### [OBJETIVOS]
- a) Por favor, traduza para o inglês esta frase do texto sobre o julgamento de Collor: "Tudo pode acontecer num processo dessa natureza."
- b) Reescreva em forma de lista o parágrafo do texto sobre o julgamento de Collor que começa com "Outros acreditam numa condenação", mantendo os fatos principais.
- c) Responda com base no texto sobre o julgamento de Collor:
(i) Em que dia começou o julgamento no Supremo Tribunal Federal?
(ii) Quantos juízes do STF participam do julgamento?
(iii) Quantas páginas tem o libelo acusatório?

### [TEXTO EXTRAÍDO]
....
Saturday, August 12, 2017

Tribunal da história


Pedro J. Bondaczuk


O julgamento do ex-presidente Fernando Collor e dos principais envolvidos no chamado "esquema PC", inclusive o próprio empresário alagoano Paulo César Farias, começou, quarta-feira (7 de dezembro de 1994), no Supremo Tribunal Federal, e seu desfecho é absolutamente imprevisível. Alguns setores mais cépticos da população já preparam manifestações, repletas de pizzas e marmeladas, numa alusão a uma eventual farsa.

Outros acreditam numa condenação dos réus e em sua conseqüente e exemplar punição. Tudo pode acontecer num processo dessa natureza. Há muitos interesses e paixões envolvidos. Ao contrário da Comissão Parlamentar de Inquérito de 1992 --- que desembocou no impeachment do ex-governante --- e do próprio processo de seu afastamento, de caráter essencialmente político, os oito juízes do STF vão se ater exclusivamente às provas tangíveis. E estas, a despeito das 62.133 páginas do libelo acusatório, são bastante frágeis para os padrões da Justiça.
....
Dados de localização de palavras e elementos
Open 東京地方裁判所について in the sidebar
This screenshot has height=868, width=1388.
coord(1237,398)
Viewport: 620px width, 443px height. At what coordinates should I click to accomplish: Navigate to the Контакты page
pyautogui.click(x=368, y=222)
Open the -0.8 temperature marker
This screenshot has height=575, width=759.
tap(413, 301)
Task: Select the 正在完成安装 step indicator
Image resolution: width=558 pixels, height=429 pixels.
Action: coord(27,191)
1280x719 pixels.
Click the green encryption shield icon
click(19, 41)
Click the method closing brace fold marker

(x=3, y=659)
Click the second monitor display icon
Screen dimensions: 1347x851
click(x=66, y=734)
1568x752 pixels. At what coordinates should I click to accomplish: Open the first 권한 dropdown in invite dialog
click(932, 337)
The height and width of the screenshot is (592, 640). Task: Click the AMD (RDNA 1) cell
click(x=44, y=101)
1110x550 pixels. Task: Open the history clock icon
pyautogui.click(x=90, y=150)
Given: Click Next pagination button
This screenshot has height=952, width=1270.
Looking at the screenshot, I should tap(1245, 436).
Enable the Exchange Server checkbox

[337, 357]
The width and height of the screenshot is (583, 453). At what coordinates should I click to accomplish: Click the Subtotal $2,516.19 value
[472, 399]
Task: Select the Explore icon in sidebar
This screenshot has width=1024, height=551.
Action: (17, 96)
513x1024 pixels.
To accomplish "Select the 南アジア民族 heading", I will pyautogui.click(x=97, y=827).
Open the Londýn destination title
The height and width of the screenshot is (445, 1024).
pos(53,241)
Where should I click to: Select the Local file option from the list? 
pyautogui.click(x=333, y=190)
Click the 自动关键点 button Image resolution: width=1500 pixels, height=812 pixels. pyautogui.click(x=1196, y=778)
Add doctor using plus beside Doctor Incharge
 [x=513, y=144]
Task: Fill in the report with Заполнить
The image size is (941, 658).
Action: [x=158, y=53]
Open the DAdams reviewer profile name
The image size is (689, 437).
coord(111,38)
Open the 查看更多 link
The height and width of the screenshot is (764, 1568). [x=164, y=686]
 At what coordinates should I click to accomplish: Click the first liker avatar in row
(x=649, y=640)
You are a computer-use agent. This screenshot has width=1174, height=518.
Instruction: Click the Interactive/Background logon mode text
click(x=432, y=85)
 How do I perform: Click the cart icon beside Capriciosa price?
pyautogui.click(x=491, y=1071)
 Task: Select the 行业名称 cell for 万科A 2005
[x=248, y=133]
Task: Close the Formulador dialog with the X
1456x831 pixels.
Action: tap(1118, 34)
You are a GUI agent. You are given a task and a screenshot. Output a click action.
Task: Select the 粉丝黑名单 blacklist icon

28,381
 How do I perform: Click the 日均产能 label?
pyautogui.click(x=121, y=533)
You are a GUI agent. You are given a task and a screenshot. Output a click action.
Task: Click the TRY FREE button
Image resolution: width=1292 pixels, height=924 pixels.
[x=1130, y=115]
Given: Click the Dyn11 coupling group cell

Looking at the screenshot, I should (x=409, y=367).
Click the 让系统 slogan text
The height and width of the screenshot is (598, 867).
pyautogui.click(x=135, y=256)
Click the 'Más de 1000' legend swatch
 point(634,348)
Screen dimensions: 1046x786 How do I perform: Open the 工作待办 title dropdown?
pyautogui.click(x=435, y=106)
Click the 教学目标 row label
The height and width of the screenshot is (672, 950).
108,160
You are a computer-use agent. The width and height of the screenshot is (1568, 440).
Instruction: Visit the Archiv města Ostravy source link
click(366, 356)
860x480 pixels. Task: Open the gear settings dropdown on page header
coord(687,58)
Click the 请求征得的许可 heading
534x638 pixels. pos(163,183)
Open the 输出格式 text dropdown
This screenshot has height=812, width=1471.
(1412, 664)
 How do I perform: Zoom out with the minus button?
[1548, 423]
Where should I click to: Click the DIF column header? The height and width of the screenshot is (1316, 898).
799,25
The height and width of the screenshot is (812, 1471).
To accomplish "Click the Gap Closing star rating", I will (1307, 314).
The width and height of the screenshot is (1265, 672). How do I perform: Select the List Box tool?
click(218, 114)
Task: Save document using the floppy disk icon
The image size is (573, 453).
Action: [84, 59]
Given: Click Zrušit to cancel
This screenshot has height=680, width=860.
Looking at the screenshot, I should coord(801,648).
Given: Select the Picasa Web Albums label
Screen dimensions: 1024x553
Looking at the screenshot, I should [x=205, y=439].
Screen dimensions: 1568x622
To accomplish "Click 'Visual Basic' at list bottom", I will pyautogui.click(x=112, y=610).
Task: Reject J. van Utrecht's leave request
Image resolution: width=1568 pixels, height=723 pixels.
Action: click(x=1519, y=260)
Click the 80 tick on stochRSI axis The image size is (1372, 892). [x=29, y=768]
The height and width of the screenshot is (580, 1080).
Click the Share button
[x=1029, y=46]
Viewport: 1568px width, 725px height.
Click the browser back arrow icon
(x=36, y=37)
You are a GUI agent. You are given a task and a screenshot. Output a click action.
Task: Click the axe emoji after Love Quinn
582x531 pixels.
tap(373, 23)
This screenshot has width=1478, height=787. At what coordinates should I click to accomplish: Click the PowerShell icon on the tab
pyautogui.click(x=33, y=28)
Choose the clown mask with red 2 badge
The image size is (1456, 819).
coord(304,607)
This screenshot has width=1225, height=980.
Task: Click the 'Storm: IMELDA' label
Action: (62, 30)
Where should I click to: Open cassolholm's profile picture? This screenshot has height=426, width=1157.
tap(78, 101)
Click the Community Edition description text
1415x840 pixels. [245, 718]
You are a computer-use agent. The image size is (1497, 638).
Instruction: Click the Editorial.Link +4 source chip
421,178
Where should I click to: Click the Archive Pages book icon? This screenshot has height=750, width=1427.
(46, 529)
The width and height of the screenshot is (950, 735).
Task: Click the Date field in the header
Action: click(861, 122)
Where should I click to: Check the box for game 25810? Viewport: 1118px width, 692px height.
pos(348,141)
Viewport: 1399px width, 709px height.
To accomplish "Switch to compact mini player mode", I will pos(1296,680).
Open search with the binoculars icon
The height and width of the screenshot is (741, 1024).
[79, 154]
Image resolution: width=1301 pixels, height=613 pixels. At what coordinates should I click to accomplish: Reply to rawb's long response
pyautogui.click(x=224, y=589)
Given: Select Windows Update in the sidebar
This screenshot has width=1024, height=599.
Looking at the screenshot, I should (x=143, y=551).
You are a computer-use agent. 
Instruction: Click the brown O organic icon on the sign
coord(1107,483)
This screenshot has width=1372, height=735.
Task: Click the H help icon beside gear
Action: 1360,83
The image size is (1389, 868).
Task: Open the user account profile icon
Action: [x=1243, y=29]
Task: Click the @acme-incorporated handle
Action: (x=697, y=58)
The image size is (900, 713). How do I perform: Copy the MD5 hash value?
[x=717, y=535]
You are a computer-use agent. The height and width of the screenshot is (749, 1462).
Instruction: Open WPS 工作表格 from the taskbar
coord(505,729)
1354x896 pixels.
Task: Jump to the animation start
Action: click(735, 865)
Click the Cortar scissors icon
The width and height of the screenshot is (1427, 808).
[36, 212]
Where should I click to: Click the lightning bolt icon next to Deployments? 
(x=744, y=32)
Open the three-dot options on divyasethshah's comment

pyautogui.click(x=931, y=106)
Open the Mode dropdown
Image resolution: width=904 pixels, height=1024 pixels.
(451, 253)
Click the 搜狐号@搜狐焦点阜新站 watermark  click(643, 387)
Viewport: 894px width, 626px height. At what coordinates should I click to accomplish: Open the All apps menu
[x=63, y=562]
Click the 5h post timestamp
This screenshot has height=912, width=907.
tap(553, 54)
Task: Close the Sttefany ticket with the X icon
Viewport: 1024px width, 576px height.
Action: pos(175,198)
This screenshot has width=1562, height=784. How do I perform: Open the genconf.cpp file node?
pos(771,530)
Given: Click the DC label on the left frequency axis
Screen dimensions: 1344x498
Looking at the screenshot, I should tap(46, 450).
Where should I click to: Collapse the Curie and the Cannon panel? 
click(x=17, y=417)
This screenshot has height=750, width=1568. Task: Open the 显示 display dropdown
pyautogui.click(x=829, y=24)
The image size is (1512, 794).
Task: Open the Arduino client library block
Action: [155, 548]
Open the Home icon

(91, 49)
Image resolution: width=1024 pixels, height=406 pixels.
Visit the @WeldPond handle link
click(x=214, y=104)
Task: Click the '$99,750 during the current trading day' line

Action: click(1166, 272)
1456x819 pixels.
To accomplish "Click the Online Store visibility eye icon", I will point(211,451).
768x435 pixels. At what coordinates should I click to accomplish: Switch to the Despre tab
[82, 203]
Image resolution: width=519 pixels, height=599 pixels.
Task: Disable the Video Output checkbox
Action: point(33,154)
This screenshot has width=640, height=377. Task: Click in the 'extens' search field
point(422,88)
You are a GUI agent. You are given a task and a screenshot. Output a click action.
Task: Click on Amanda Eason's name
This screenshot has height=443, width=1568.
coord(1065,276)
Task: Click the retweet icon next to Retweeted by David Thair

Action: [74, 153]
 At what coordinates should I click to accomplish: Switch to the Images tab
....
### [RESPOSTAS POR TAREFA]
- a) Anything can happen in a trial of this nature.

- b)
- Há quem acredite na condenação dos réus e em sua punição exemplar.
- Tudo pode acontecer num processo desse tipo, que envolve muitos interesses e paixões.
- A CPI de 1992, que levou ao impeachment, e o processo de afastamento tiveram caráter essencialmente político.
- Ao contrário deles, os oito juízes do STF vão se ater apenas às provas tangíveis.
- Apesar das 62.133 páginas do libelo acusatório, essas provas são bastante frágeis para os padrões da Justiça.

- c)
(i) Na quarta-feira, 7 de dezembro de 1994.
(ii) Oito.
(iii) 62.133 páginas.